MARCIO UNCINI PICOLO

R$ 750,00

29.10.2020

CNPJ de campanha

10:33:15

R$ 230,00

09.11.2020

CPF do candidato

17:52:05

R$ 20,00

12.11.2020

CPF do candidato

11:38:30

R$ 62,00

18.11.2020

CPF do candidato

17:28:51

REl 0600810-38

VALDIRENE TERESINHA SANTINI PALMA

R$ 750,00

29.10.2020

CNPJ de campanha

10:37:05

R$ 230,00

09.11.2020

CPF do candidata

17:54:50

R$ 20,00

12.11.2020

CPF do candidata

11:45:39

REl 0600798-24

DIANA FRANKINI TEIXEIRA

R$ 750,00

29.10.2020

CNPJ de campanha

10:15:07

R$ 230,00

09.11.2020

CPF do candidata

17:43:53

R$ 20,00

12.11.2020

CPF do candidata

11:41:31

REl 0600801-76

LORENI MACHADO MULLER

R$ 750,00

29.10.2020

CNPJ de campanha

10:32:10

R$ 230,00

09.11.2020

CPF do candidata

17:50:58

R$ 20,00

12.11.2020

CPF do candidata

11:44:40

 

Nesse cenário, entendo que se esvai a presunção de boa-fé do candidato e a verossimilhança das alegações recursais, no sentido de ter ocorrido equívoco no preenchimento dos dados do depósito.

Resta evidenciado que as operações apontadas como irregulares foram realizadas, no mesmo dia e com poucos minutos de diferença, sempre com o mesmo erro, esvaziando a presunção de boa-fé que compreendi ao analisar isoladamente o REl 0600801-76, na sessão de 29.07.2022.

Não é crível que todos tenham creditado montantes idênticos em três oportunidades diferentes. As coincidências demonstram que os depósitos não foram feitos pelos candidatos, pois foram realizados por uma mesma pessoa e de modo padronizado para, no mínimo, quatro candidatos.

Poderia haver uma orientação partidária ou dos serviços contábeis nesse sentido, porém tal circunstância não foi trazida em matéria de defesa e careceria de maiores esclarecimentos.

Portanto, o contexto depreendido do conjunto de processos semelhantes de Mato Castelhano não só esvai a presunção de boa-fé como se verificam elementos claros de que os depósitos não foram feitos como afirmado, ou seja, não foram os candidatos pessoalmente a creditar os valores com simples equívoco pessoal no momento de identificar o CPF do depositante em troca pelo CNPJ de campanha.

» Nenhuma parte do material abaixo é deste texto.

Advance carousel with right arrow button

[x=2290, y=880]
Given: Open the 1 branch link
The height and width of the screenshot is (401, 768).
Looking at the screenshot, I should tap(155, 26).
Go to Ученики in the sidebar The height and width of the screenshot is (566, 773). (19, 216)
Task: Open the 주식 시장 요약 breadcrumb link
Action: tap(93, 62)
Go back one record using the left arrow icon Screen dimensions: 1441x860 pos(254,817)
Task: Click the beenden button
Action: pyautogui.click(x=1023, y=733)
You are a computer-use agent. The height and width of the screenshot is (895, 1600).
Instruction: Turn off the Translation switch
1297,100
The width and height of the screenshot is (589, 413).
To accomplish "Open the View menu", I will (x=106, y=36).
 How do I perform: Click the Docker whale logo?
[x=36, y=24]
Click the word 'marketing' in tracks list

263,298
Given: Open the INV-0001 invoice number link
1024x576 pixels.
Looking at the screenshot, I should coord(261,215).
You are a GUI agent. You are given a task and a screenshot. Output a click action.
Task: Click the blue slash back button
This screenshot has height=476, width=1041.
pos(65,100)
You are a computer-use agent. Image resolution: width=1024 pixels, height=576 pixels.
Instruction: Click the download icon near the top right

Nesse passo, a mera declaração do candidato, não confirmada por documentação idônea relacionada à movimentação bancária de sua conta pessoal, é insuficiente para a comprovação da origem dos valores, estando caracterizada a afronta ao art. 21 da Resolução TSE n. 23.607/19 e, por consequência, a necessidade de recolhimento do valor equivalente ao Tesouro Nacional, nos termos do art. 32, § 6º, da referida Resolução.

Noutro vértice, apesar da caracterização da irregularidade, a sentença merece ser reformada para que as contas sejam aprovadas com ressalvas, uma vez que o valor absoluto da falha é inferior ao parâmetro de R$ 1.064,10 que a disciplina normativa das contas considera módico, na esteira do parecer ministerial e da jurisprudência desta Casa.

 

ANTE O EXPOSTO, VOTO pelo parcial provimento do recurso, para aprovar com ressalvas as contas da campanha eleitoral de 2020 de MARCIO UNCINI PICOLO, mantendo a determinação de recolhimento de R$ 750,00 ao Tesouro Nacional.